At the hearing on the defendant’s motion to suppress, Officer Robert Nelson testified that on May 13,1980, at approximately 2:15 a.m., he was dispatched to the 1000 block of Main in Peoria, Illinois, to investigate a traffic accident. Upon his arrival, he determined that a 1979 Buick LeSabre belonged to the defendant, who was not seated within the car when the officer arrived. During the course of his investigation of the accident, the officer observed a strong and what he believed to be a distinctive odor emanating from within the defendant’s vehicle. Officer Nelson stated that he had been a police officer for more than eight years and that during that time he has smelled burning cannabis twice in controlled instructional settings, and 40 to 50 times while on duty. In his estimation, approximately 90 percent of the time, laboratory tests performed after such occasions demonstrated the substance he had smelled burning to actually be cannabis. Based on his experience, he believed that the odor coming from within defendant’s vehicle was burning cannabis, and he then proceeded to conduct a warrantless search of the vehicle looking for cannabis. During the course of the search, he found a .25-caliber automatic pistol in the closed, but unlocked, glove compartment of the car. The officer did not find any cannabis. He subsequently determined that the odor came from a pipe located in the ashtray and which apparently contained only regular tobacco.

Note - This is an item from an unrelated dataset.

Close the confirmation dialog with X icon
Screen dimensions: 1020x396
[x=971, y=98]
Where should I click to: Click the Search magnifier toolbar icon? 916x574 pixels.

The State argues that the officer reasonably believed a crime was being committed and, therefore, was justified in conducting a warrantless search. The trial court, on the other hand, found that the officer’s belief that the odor was caused by burning marijuana was unreasonable. The judge suppressed the evidence.

If the smoke from ordinary pipe tobacco and the smoke from marijuana are indeed distinctive, separable and unique, then there is no reason why a qualified police officer who is trained to know the smell of burning marijuana should make a mistake between the two. The fact that the officer made the mistake raises several distinct possibilities. They are: First, that there is no clear recognizable difference between the smell of burning pipe tobacco and burning marijuana. If this is the case, then the search of an automobile, merely because the officer smelled what he thought was marijuana burning, would be unreasonable. Second, that the officer simply did not tell the truth and used the smell of the pipe tobacco as a pretext for a search while falsely claiming that he thought he smelled burning marijuana. Third, that while there is a distinct and recognizable difference between the two smells, that the officer in the instant case has insufficient training to know the difference or has a wooden nose. The test of the search is the reasonableness of the officer’s conduct based on an analysis of that conduct at its inception. It is true, of course, that searches will not be suppressed merely because the officer did not find what he was looking for. In this case, however, the lack of marijuana in the car demonstrates that the officer’s stated belief that the odor in the car was caused by burning marijuana was unreasonable. The officer’s testimony was not corroborated in any way by any other testimony or evidence. The trial judge’s ruling that the officer’s belief that the odor was caused by burning marijuana was unreasonable must be affirmed.

To hold otherwise would be to give an unlimited license to any police officer to search any and all vehicles merely on his uncorroborated testimony that he was an expert marijuana sniffer and that he smelled marijuana in the car. That testimony could conveniently be used to justify any search at any time whether or not there was marijuana on the premises and whether or not the officer was a qualified expert or was honestly mistaken or actually lying. More is required.

The suppression order of the trial judge is affirmed.

BARRY and STOUDER, JJ„ concur.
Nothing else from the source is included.